WRITTEN EXERCISE:
Reproduce each of the following records verbatim, keeping their order and line breaks unchanged.
━━━━━ TASK DATA ━━━━━
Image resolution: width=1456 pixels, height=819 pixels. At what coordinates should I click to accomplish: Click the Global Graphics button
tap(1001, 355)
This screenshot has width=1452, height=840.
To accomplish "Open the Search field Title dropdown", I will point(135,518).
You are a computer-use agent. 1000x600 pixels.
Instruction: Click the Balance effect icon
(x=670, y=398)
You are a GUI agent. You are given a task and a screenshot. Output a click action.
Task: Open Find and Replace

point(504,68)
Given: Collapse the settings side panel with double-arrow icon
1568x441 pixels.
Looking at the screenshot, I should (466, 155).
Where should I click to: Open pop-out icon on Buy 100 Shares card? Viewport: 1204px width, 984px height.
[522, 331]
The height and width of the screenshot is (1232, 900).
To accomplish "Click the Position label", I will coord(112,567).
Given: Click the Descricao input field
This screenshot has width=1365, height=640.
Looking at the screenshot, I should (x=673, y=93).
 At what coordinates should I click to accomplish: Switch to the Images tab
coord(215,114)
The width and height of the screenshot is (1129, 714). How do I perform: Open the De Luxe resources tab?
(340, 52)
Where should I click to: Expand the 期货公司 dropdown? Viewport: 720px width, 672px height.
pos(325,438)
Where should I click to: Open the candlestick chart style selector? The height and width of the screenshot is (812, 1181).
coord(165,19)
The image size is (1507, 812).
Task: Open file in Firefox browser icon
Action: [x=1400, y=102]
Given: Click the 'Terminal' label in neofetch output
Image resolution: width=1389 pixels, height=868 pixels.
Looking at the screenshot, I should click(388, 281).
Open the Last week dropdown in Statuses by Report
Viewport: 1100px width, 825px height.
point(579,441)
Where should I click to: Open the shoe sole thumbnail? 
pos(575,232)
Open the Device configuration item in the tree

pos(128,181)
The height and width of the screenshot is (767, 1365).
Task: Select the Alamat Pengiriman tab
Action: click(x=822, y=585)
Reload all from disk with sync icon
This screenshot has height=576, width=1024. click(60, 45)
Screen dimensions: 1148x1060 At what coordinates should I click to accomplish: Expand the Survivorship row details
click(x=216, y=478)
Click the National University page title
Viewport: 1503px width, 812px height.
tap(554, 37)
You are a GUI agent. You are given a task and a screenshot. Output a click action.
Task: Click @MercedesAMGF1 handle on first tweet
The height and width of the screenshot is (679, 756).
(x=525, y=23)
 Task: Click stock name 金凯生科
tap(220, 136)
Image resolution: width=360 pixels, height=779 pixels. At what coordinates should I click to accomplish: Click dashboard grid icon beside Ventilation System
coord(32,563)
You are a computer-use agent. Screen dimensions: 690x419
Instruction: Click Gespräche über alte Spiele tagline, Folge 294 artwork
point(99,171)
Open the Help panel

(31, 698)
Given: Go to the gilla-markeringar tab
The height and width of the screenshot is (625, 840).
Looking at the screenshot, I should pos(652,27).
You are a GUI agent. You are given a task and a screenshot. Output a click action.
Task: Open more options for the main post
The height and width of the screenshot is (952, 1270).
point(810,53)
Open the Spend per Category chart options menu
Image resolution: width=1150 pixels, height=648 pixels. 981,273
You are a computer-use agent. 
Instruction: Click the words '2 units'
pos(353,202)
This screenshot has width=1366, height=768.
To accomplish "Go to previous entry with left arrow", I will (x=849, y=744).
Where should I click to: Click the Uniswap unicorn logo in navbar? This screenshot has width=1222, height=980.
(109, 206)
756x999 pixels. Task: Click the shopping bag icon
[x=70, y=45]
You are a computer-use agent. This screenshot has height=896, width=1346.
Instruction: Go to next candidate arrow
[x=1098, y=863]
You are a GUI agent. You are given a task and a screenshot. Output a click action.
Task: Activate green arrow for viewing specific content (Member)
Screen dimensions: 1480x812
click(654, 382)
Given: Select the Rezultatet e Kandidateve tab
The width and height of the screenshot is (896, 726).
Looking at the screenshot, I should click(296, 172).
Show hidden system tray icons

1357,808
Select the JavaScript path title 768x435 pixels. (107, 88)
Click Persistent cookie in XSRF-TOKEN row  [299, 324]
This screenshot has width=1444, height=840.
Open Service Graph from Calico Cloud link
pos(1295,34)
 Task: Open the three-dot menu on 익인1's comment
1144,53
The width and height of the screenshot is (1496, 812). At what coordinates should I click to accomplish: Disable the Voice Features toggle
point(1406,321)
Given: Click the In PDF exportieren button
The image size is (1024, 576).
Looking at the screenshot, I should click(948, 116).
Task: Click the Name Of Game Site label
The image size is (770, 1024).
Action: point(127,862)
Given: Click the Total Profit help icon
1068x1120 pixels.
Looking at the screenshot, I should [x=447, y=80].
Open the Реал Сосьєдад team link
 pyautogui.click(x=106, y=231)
━━━━━
THE RESPONSE:
Image resolution: width=1456 pixels, height=819 pixels. At what coordinates should I click to accomplish: Click the Global Graphics button
tap(1001, 355)
This screenshot has width=1452, height=840.
To accomplish "Open the Search field Title dropdown", I will point(135,518).
You are a computer-use agent. 1000x600 pixels.
Instruction: Click the Balance effect icon
(x=670, y=398)
You are a GUI agent. You are given a task and a screenshot. Output a click action.
Task: Open Find and Replace

point(504,68)
Given: Collapse the settings side panel with double-arrow icon
1568x441 pixels.
Looking at the screenshot, I should (466, 155).
Where should I click to: Open pop-out icon on Buy 100 Shares card? Viewport: 1204px width, 984px height.
[522, 331]
The height and width of the screenshot is (1232, 900).
To accomplish "Click the Position label", I will coord(112,567).
Given: Click the Descricao input field
This screenshot has width=1365, height=640.
Looking at the screenshot, I should (x=673, y=93).
 At what coordinates should I click to accomplish: Switch to the Images tab
coord(215,114)
The width and height of the screenshot is (1129, 714). How do I perform: Open the De Luxe resources tab?
(340, 52)
Where should I click to: Expand the 期货公司 dropdown? Viewport: 720px width, 672px height.
pos(325,438)
Where should I click to: Open the candlestick chart style selector? The height and width of the screenshot is (812, 1181).
coord(165,19)
The image size is (1507, 812).
Task: Open file in Firefox browser icon
Action: [x=1400, y=102]
Given: Click the 'Terminal' label in neofetch output
Image resolution: width=1389 pixels, height=868 pixels.
Looking at the screenshot, I should click(388, 281).
Open the Last week dropdown in Statuses by Report
Viewport: 1100px width, 825px height.
point(579,441)
Where should I click to: Open the shoe sole thumbnail? 
pos(575,232)
Open the Device configuration item in the tree

pos(128,181)
The height and width of the screenshot is (767, 1365).
Task: Select the Alamat Pengiriman tab
Action: click(x=822, y=585)
Reload all from disk with sync icon
This screenshot has height=576, width=1024. click(60, 45)
Screen dimensions: 1148x1060 At what coordinates should I click to accomplish: Expand the Survivorship row details
click(x=216, y=478)
Click the National University page title
Viewport: 1503px width, 812px height.
tap(554, 37)
You are a GUI agent. You are given a task and a screenshot. Output a click action.
Task: Click @MercedesAMGF1 handle on first tweet
The height and width of the screenshot is (679, 756).
(x=525, y=23)
 Task: Click stock name 金凯生科
tap(220, 136)
Image resolution: width=360 pixels, height=779 pixels. At what coordinates should I click to accomplish: Click dashboard grid icon beside Ventilation System
coord(32,563)
You are a computer-use agent. Screen dimensions: 690x419
Instruction: Click Gespräche über alte Spiele tagline, Folge 294 artwork
point(99,171)
Open the Help panel

(31, 698)
Given: Go to the gilla-markeringar tab
The height and width of the screenshot is (625, 840).
Looking at the screenshot, I should pos(652,27).
You are a GUI agent. You are given a task and a screenshot. Output a click action.
Task: Open more options for the main post
The height and width of the screenshot is (952, 1270).
point(810,53)
Open the Spend per Category chart options menu
Image resolution: width=1150 pixels, height=648 pixels. 981,273
You are a computer-use agent. 
Instruction: Click the words '2 units'
pos(353,202)
This screenshot has width=1366, height=768.
To accomplish "Go to previous entry with left arrow", I will (x=849, y=744).
Where should I click to: Click the Uniswap unicorn logo in navbar? This screenshot has width=1222, height=980.
(109, 206)
756x999 pixels. Task: Click the shopping bag icon
[x=70, y=45]
You are a computer-use agent. This screenshot has height=896, width=1346.
Instruction: Go to next candidate arrow
[x=1098, y=863]
You are a GUI agent. You are given a task and a screenshot. Output a click action.
Task: Activate green arrow for viewing specific content (Member)
Screen dimensions: 1480x812
click(654, 382)
Given: Select the Rezultatet e Kandidateve tab
The width and height of the screenshot is (896, 726).
Looking at the screenshot, I should click(296, 172).
Show hidden system tray icons

1357,808
Select the JavaScript path title 768x435 pixels. (107, 88)
Click Persistent cookie in XSRF-TOKEN row  [299, 324]
This screenshot has width=1444, height=840.
Open Service Graph from Calico Cloud link
pos(1295,34)
 Task: Open the three-dot menu on 익인1's comment
1144,53
The width and height of the screenshot is (1496, 812). At what coordinates should I click to accomplish: Disable the Voice Features toggle
point(1406,321)
Given: Click the In PDF exportieren button
The image size is (1024, 576).
Looking at the screenshot, I should click(948, 116).
Task: Click the Name Of Game Site label
The image size is (770, 1024).
Action: point(127,862)
Given: Click the Total Profit help icon
1068x1120 pixels.
Looking at the screenshot, I should [x=447, y=80].
Open the Реал Сосьєдад team link
 pyautogui.click(x=106, y=231)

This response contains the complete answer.